» What is expected: The result should hold only the lines from the one with "The image size is (1002, 828)." through the final line of the data below, transcribed exactly, pictures left out.

*** Opening of Extracted material ***

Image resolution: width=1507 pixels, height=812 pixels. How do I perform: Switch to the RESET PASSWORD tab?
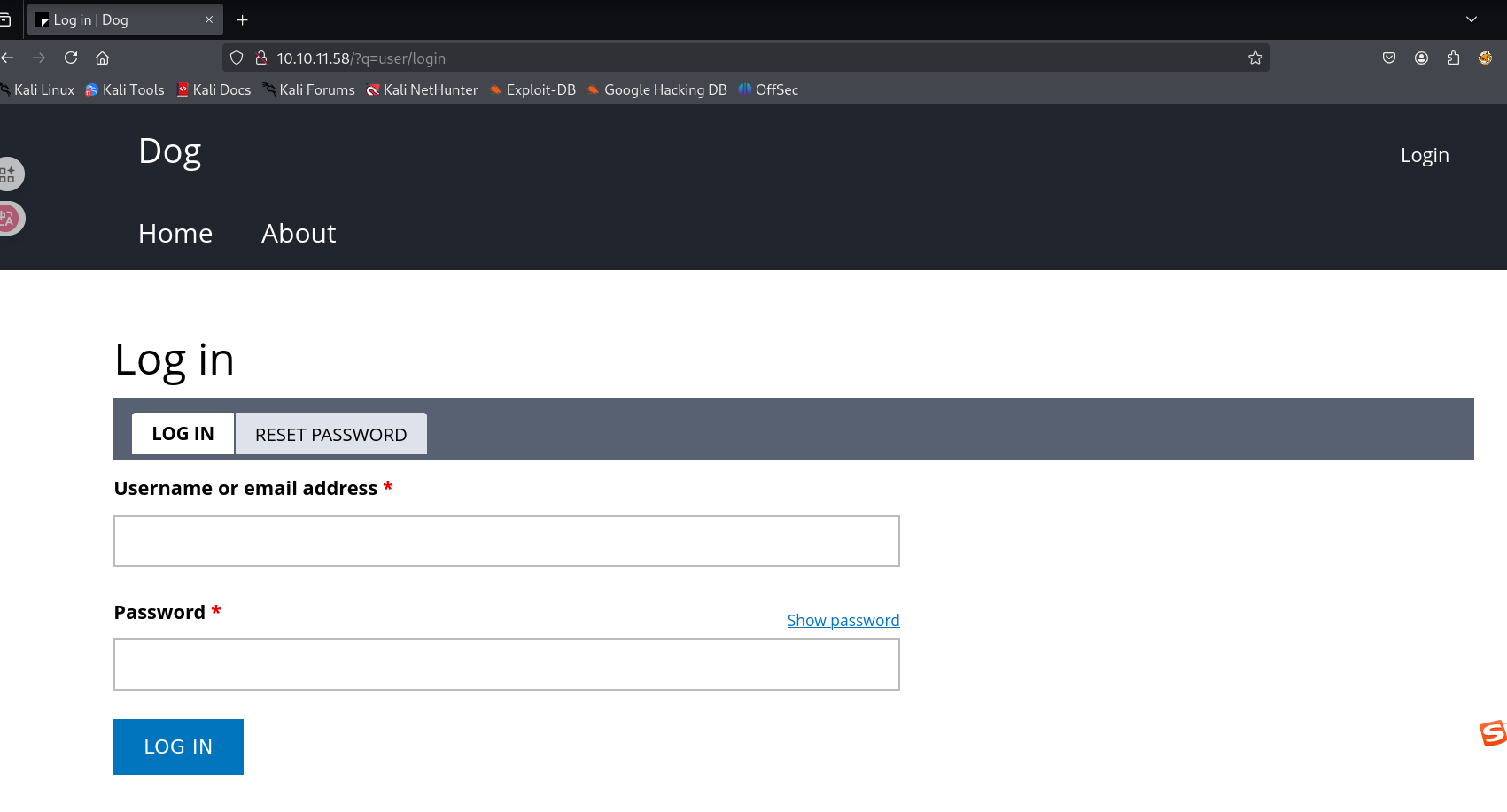(330, 434)
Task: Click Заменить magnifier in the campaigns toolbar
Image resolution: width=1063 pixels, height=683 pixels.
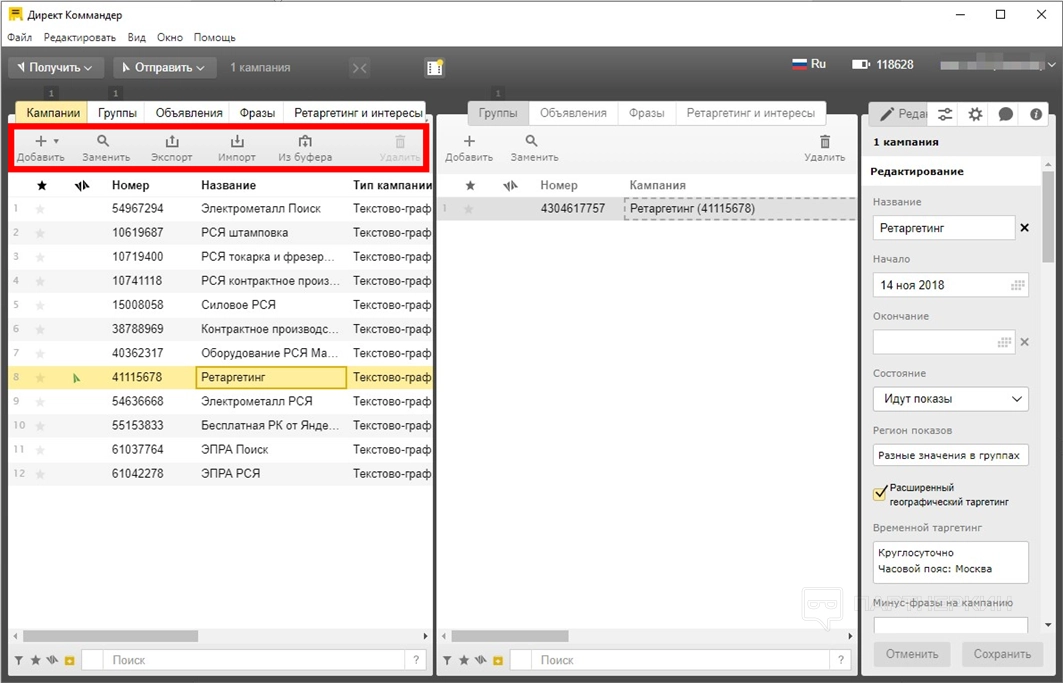Action: click(105, 142)
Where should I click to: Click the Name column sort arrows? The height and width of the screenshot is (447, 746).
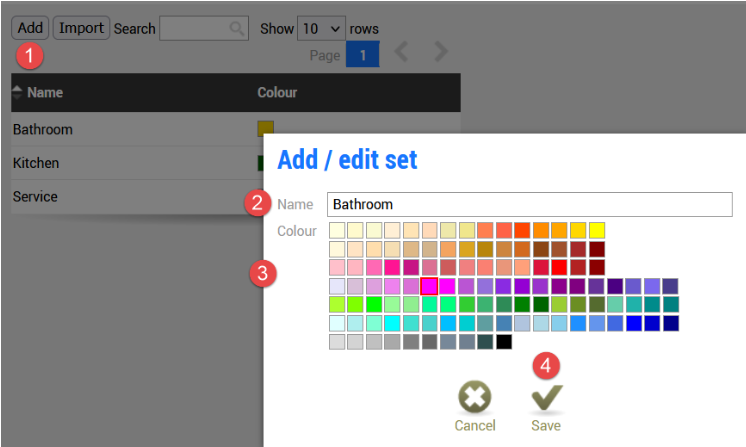click(x=17, y=93)
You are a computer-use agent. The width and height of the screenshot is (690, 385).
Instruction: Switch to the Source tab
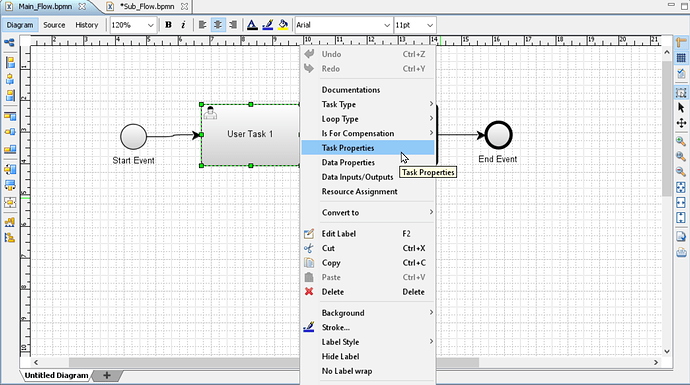[54, 25]
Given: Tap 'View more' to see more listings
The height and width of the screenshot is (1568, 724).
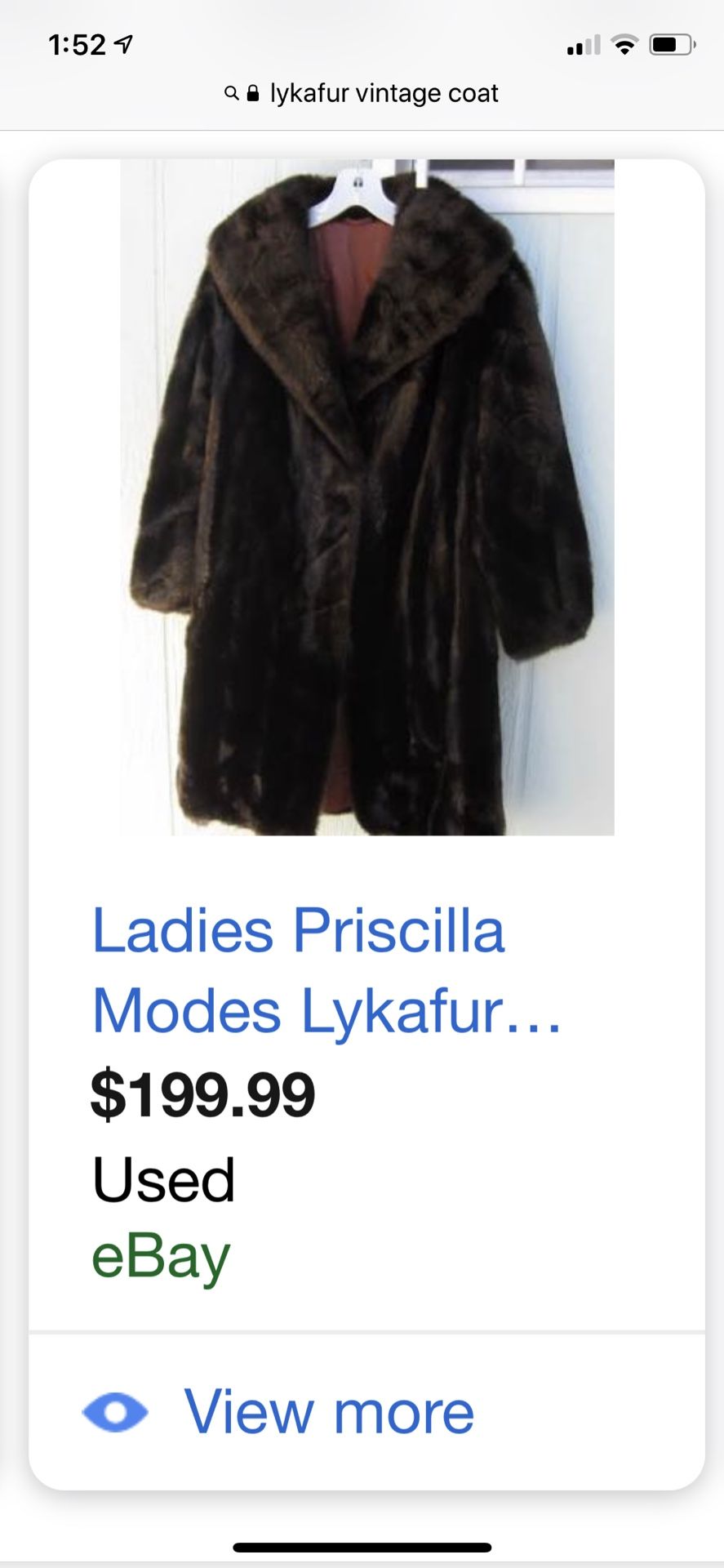Looking at the screenshot, I should 329,1412.
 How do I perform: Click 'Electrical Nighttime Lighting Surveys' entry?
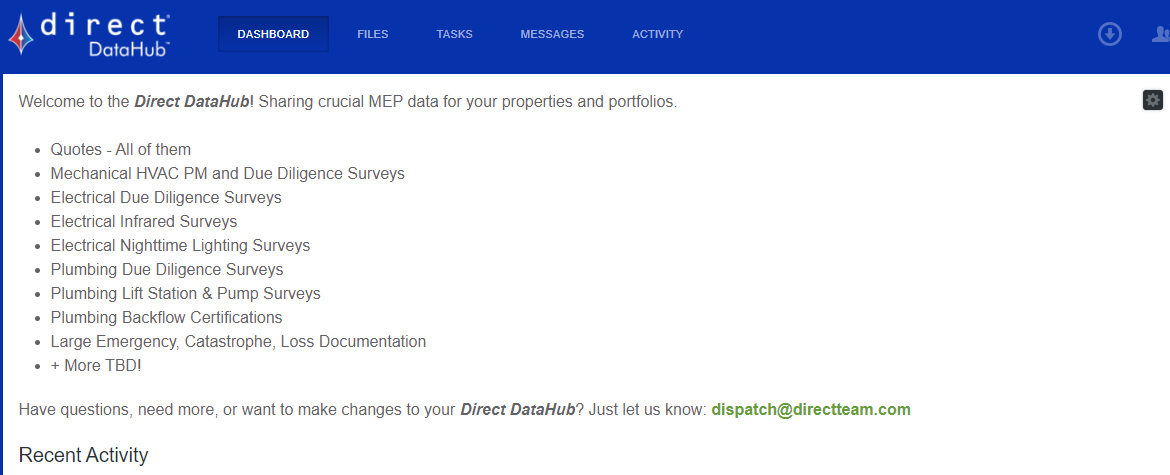click(181, 245)
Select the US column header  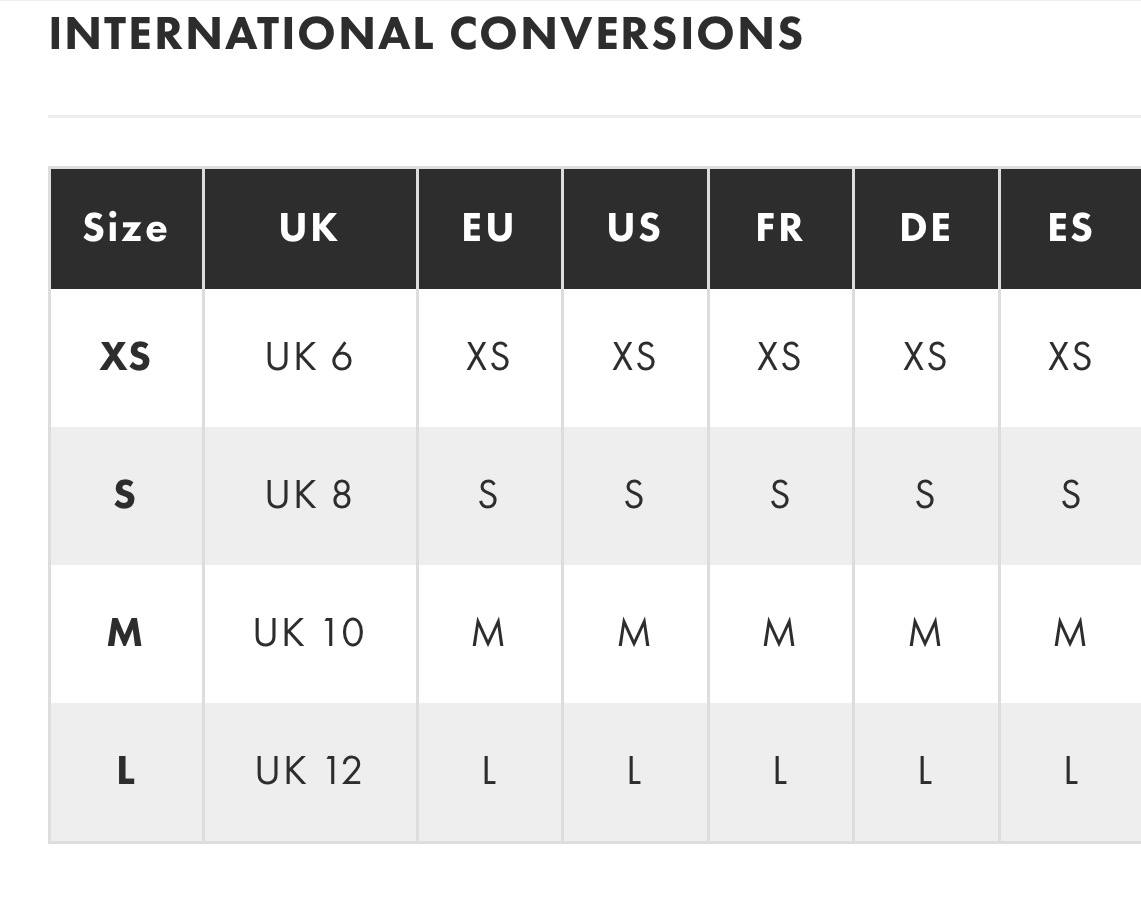pyautogui.click(x=634, y=228)
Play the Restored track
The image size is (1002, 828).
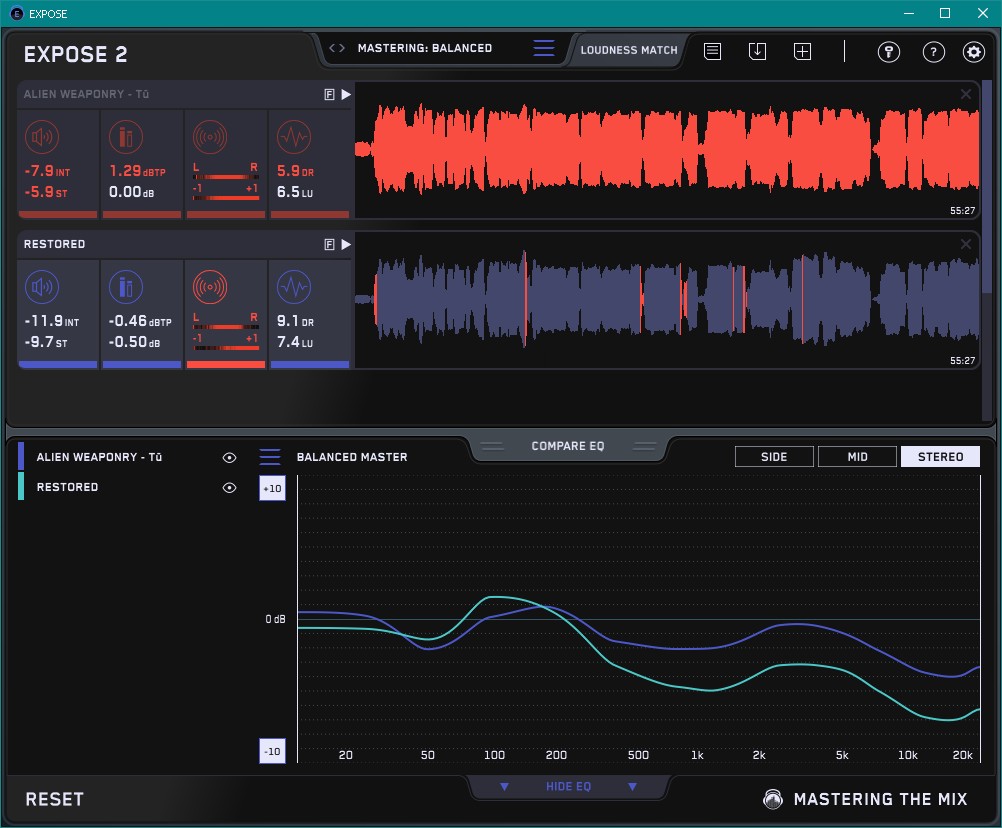(x=346, y=244)

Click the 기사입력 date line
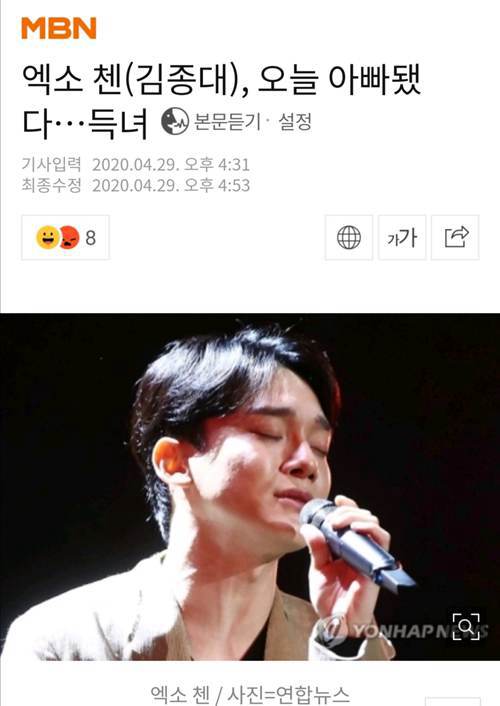tap(136, 164)
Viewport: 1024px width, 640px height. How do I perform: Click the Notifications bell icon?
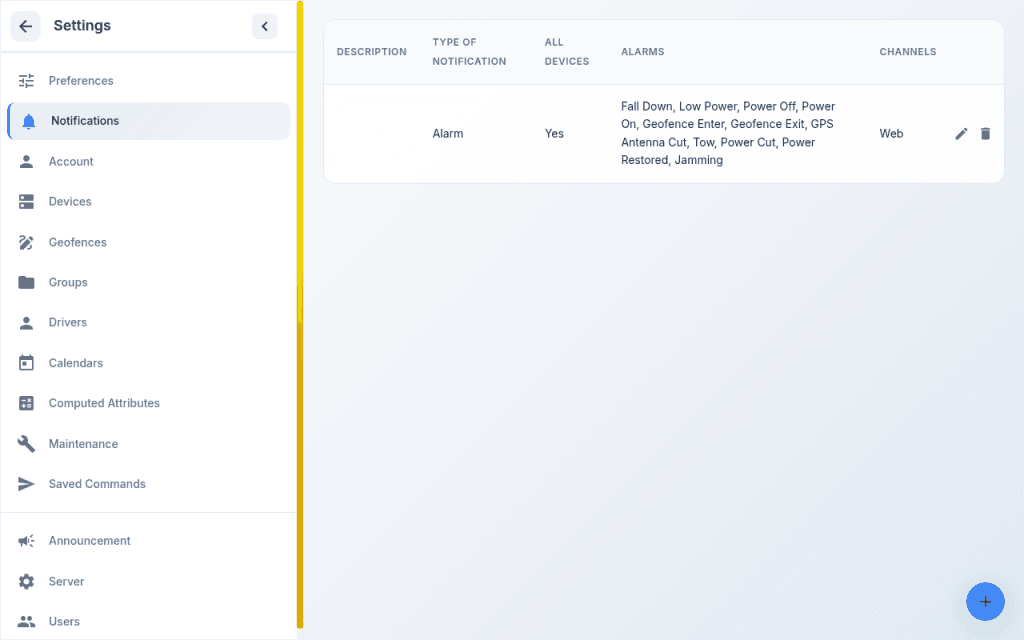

*** Close of Extracted material ***

» Exercise answer:
The image size is (1002, 828).
(x=346, y=244)

Click the 기사입력 date line
tap(136, 164)
Viewport: 1024px width, 640px height. How do I perform: Click the Notifications bell icon?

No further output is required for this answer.